The second-seeded Davenport used power and poise to reach her first Grand Slam final. Top-seeded Hingis joined her there by taking advantage of an opponent's third-set collapse.

Saturday's final between the world's top two players will be a chance for Davenport, who has a 5-6 career record against Hingis, to make up for all the times she was overlooked as a youngster.

"No one ever said anything about me," Davenport said. "I was never a prodigy, I was never going to be any good."

Davenport clapped her left hand on her racket to celebrate her 6-4, 6-4 win over an error-ridden Williams in an all-American semifinal Friday. Davenport was 0-3 in previous Grand Slam semis, including a loss to Hingis at the U.S. Open a year ago.

"It was relief, it was happiness, it was joy obviously getting to my first final. Really just almost like you can't believe it," she said. "No one ever said when I was growing up I was ever going to be any good or get to a Grand Slam final. I think I've proven a lot of people wrong."

Davenport needed just 72 minutes to win over Williams, who lost beads from her hair on the court and lost her touch against an opponent who simply was too steady. Williams had twice as many errors as winners, 26-13.

Williams, a losing finalist to Hingis at the U.S. Open last year, had seven dresses designed for her run through the tournament -- one for each round, including the final.

"I think I'm deeply saddened that I didn't have the opportunity to wear my seventh dress," she said of the red, white and blue outfit. "I'm actually going to put that one in a coffin and bury it."

Williams had lost the first set of her quarterfinal match against Arantxa Sanchez-Vicario on Wednesday night, then turned up the power as she rallied to victory. But that didn't work against the equally powerful Davenport.

Hingis won 3-6, 6-1, 6-4 over Jana Novotna, who thought a Wimbledon title finally would drive away her demons but encountered them again as she blew a big third-set lead.

Novotna was leading 4-1 in the final set, just six points from winning the match and dethroning Hingis as No. 1 in the world, when her game collapsed. She missed several easy shots and won just four of the final 22 points.

After her 50th unforced error settled into the net on match point, Novotna stood with hands on hips at the baseline in disbelief. She had 20 unforced errors in the final set -- one more than Hingis made in the entire match.

"I made mistakes for different reasons," said Novotna, who has talked repeatedly of how the Wimbledon victory boosted her confidence. "I can't explain it. You never know why it happens."

Hingis' 76-week reign as No. 1 had been in danger.

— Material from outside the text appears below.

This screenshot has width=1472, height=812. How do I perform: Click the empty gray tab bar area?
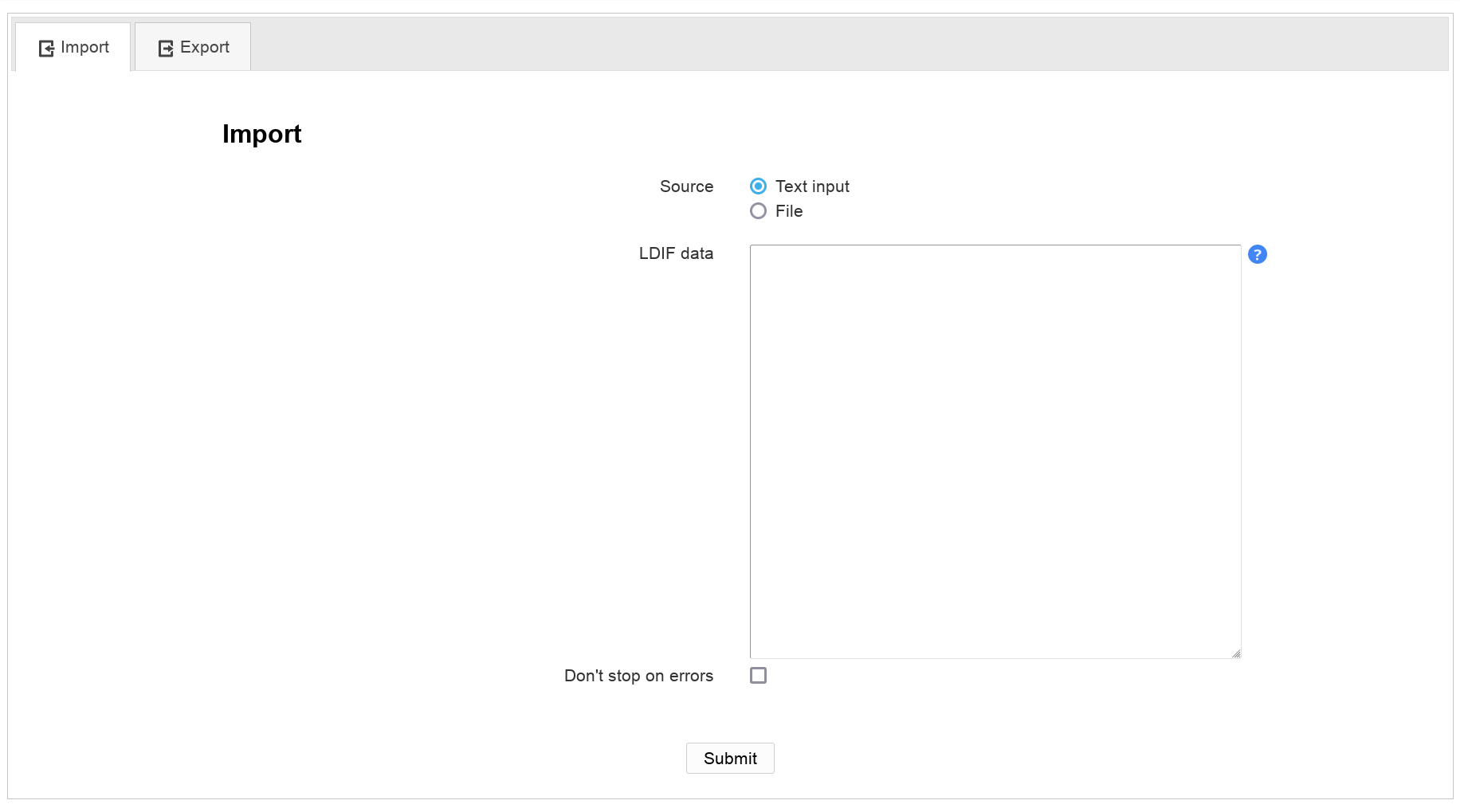845,44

If she had lost, either Novotna or Davenport would have replaced her as No. 1 by winning the U.S. Open.

"I was fighting for my No. 1 spot. She didn't miss anything in the first set," Hingis said. "Because we're doubles partners, I know her weaknesses and she knows mine. I lost some stupid games."

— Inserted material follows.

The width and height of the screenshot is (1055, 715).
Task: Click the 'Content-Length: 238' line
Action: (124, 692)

Hingis had lost in the semifinals of the previous two Grand Slam tournaments, losing to Monica Seles at the French Open and to Novotna at Wimbledon. She thought of those losses during the changeover before her third-set rally began.

"I was down 4-1 and sitting in the chair, saying, `No way I lose again in the semis. At least I've got to make the final,"' Hingis said.

Hingis didn't play like the world's top player in the first set, spraying balls long and wide while losing four straight service games. Frustrated by her poor play, Hingis slammed her racket into the net after losing one point and pounded the ball into the court after another.

But Hingis dominated in the second set, winning 12 points in a row midway through the set as she began coming to the net more and dictating play.

Hingis' wildness returned in the third set, and Novotna took advantage with breaks in the first and fifth games to go up 4-1. The third-seeded Novotna made several acrobatic shoetop volleys and delicate drop shots as she took the lead.

The score was 30-30 in the next game, putting Novotna just six points from victory, when the collapse began. Included in Novotna's misses was an easy forehand volley she hit about 10 feet long.

"In the third set, I was up 4-1. From that moment on, I missed too many approaches, too many volleys," Novotna said. "You have to continue playing well. I was missing too many balls."

Novotna began the summer with a reputation as a choker, a top player burdened by past failures.

Her biggest collapse was in the 1993 Wimbledon final, when she led Steffi Graf 4-1 in the third set and blew an easy volley that would have given her a 5-1 lead. After Novotna lost, she cried on the Duchess of Kent's shoulder.

At the 1995 French Open, Novotna lost to Chanda Rubin after having a match point and a 5-0 lead in the third set.

That reputation seemed to be receding into history after her Wimbledon championship. But now the semifinals of the 1998 U.S. Open will be added to her list of failures.

"I was down two service breaks, but I knew I would be playing with the wind," Hingis said, "and I saw Jana wasn't in the best shape and I was just trying to get the ball in the game."